Problem requirements
Repeat the entries below exactly, pictures excluded.

---- Provided records

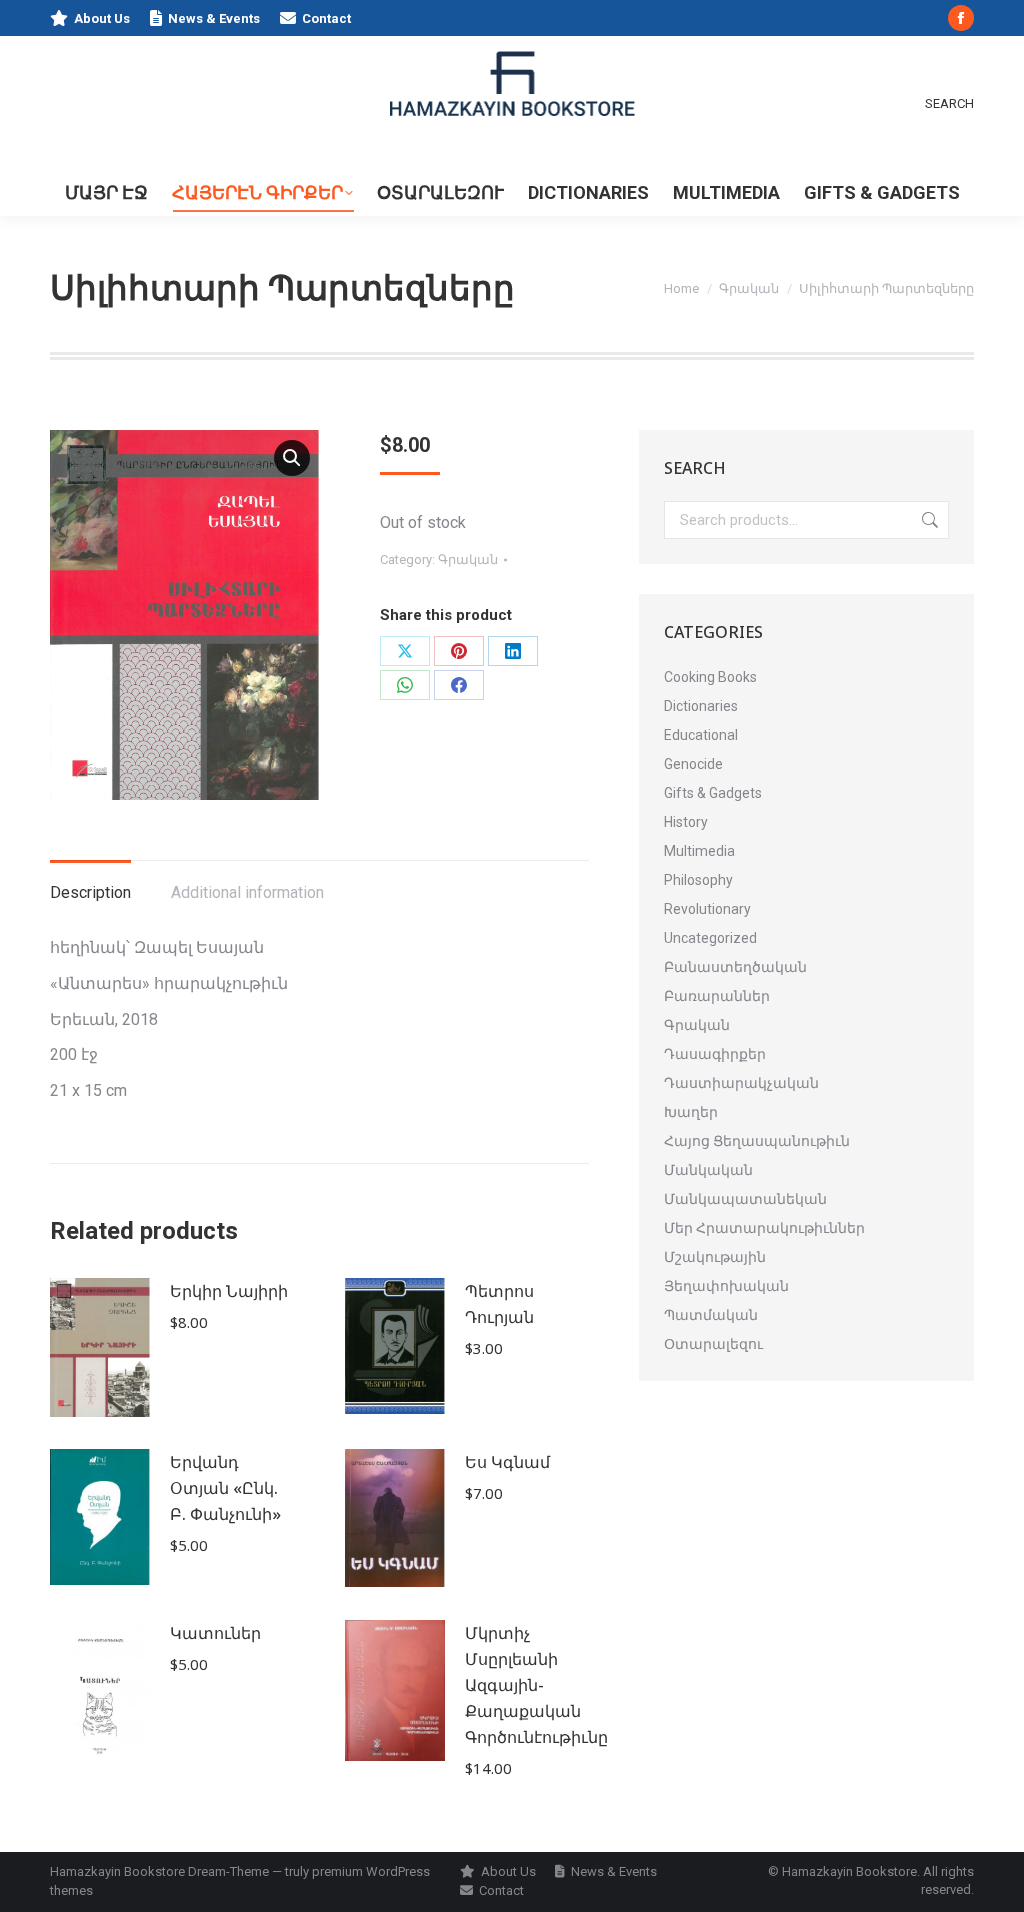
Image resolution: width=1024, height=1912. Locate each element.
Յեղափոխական (726, 1286)
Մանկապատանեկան (745, 1199)
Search (928, 520)
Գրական (468, 559)
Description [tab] (90, 892)
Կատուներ (215, 1633)
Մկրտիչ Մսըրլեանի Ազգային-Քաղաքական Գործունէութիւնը (536, 1685)
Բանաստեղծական (735, 967)
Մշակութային (715, 1257)
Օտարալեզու (713, 1344)
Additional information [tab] (247, 892)
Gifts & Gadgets (713, 793)
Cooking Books (710, 677)
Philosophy (698, 880)
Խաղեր (691, 1112)
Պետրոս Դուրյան (499, 1304)
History (686, 822)
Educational (701, 735)
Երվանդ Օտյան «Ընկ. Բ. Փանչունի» (225, 1488)
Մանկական (708, 1170)
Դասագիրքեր (715, 1054)
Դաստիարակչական (741, 1083)
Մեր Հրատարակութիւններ (764, 1228)
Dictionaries (701, 706)
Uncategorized (710, 938)
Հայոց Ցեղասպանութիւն (757, 1141)
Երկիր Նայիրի (229, 1291)
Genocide (693, 764)
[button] (292, 458)
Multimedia (699, 851)
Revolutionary (707, 909)
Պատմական (711, 1315)
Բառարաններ (717, 996)
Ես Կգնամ (507, 1462)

--------

Output
Image resolution: width=1024, height=1912. Locate each element.
Յեղափոխական (726, 1286)
Մանկապատանեկան (745, 1199)
Search (928, 520)
Գրական (468, 559)
Description [tab] (90, 892)
Կատուներ (215, 1633)
Մկրտիչ Մսըրլեանի Ազգային-Քաղաքական Գործունէութիւնը (536, 1685)
Բանաստեղծական (735, 967)
Մշակութային (715, 1257)
Օտարալեզու (713, 1344)
Additional information [tab] (247, 892)
Gifts & Gadgets (713, 793)
Cooking Books (710, 677)
Philosophy (698, 880)
Խաղեր (691, 1112)
Պետրոս Դուրյան (499, 1304)
History (686, 822)
Educational (701, 735)
Երվանդ Օտյան «Ընկ. Բ. Փանչունի» (225, 1488)
Մանկական (708, 1170)
Դասագիրքեր (715, 1054)
Դաստիարակչական (741, 1083)
Մեր Հրատարակութիւններ (764, 1228)
Dictionaries (701, 706)
Uncategorized (710, 938)
Հայոց Ցեղասպանութիւն (757, 1141)
Երկիր Նայիրի (229, 1291)
Genocide (693, 764)
[button] (292, 458)
Multimedia (699, 851)
Revolutionary (707, 909)
Պատմական (711, 1315)
Բառարաններ (717, 996)
Ես Կգնամ (507, 1462)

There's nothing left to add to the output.